Thursday, June 14, 2012

Does Santa Cruz jail people for sleeping?

 At a January hearing in 2011, Ed Frey checks in with
expert witness, Dr. Paul Lee, as supporters Robert Norse
and Gail Page look on. Photo by Becky Johnson

by Becky Johnson
June 14, 2012

Santa Cruz, Ca. -- While my title may seem absurd, it is clear that the answer is "yes."  Both Gary Johnson, a homeless man, and his attorney, Ed Frey, slept outside the courthouse as part of Peace Camp 2010, to protest laws which criminalize the act of sleeping.  When County Counsel Dana McRae advised Sheriff's that they could cite protestors with 647 (e), the statewide anti-lodging law, sheriff's began to advise protestors that "illegal lodging would not be tolerated."

The misdemeanor law can involve immediate arrest for the act of "lodging," even though the legal meaning of that term is not defined within the law.
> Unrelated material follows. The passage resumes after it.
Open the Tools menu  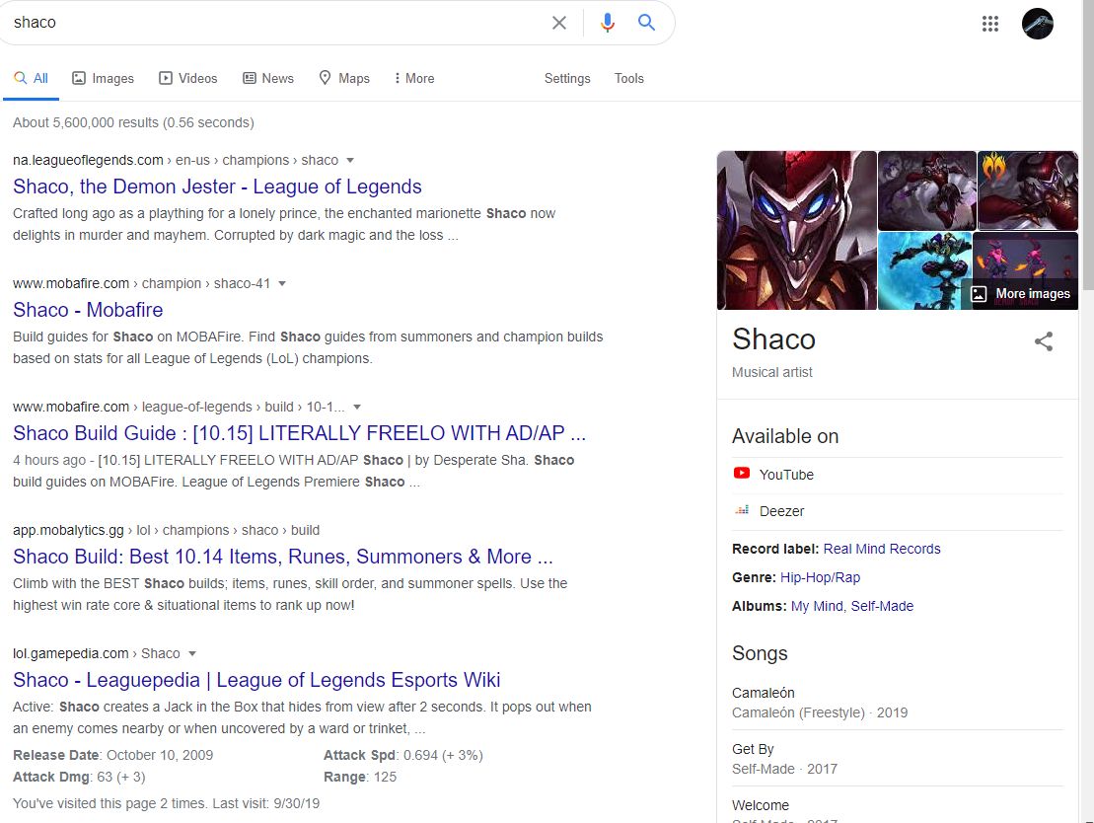point(628,78)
Because of this over-charging ( an infraction sleeping ban ticket would only have resulted in a maximum of 8 hours of community service, if found guilty) the very first ever jury trial on a sleeping ban was held before Judge John Gallagher last May.  Frey and Johnson were found guilty of sleeping.

To show his extreme displeasure with the whole process, Gallagher sentenced both Johnson and Frey to 6 months in jail for the "crime" of lodging, which court testimony said was sleeping. When Frey asked to be released on bail to appeal his conviction, Gallagher set bail at $50,000 each.  Both were handcuffed and jailed right as the hearing ended.

At a later hearing, Gallagher modified the bail to $110, which was, apparently, the bail schedule all along for 647 (e) violations.  Today, in Dept 5, a three-judge panel will hear Frey's appeal.  If the conviction is upheld, Frey and Johnson may be remanded to jail to finish serving their six-month sentences.

Does Santa Cruz REALLY put people in jail for sleeping?  You bet they do.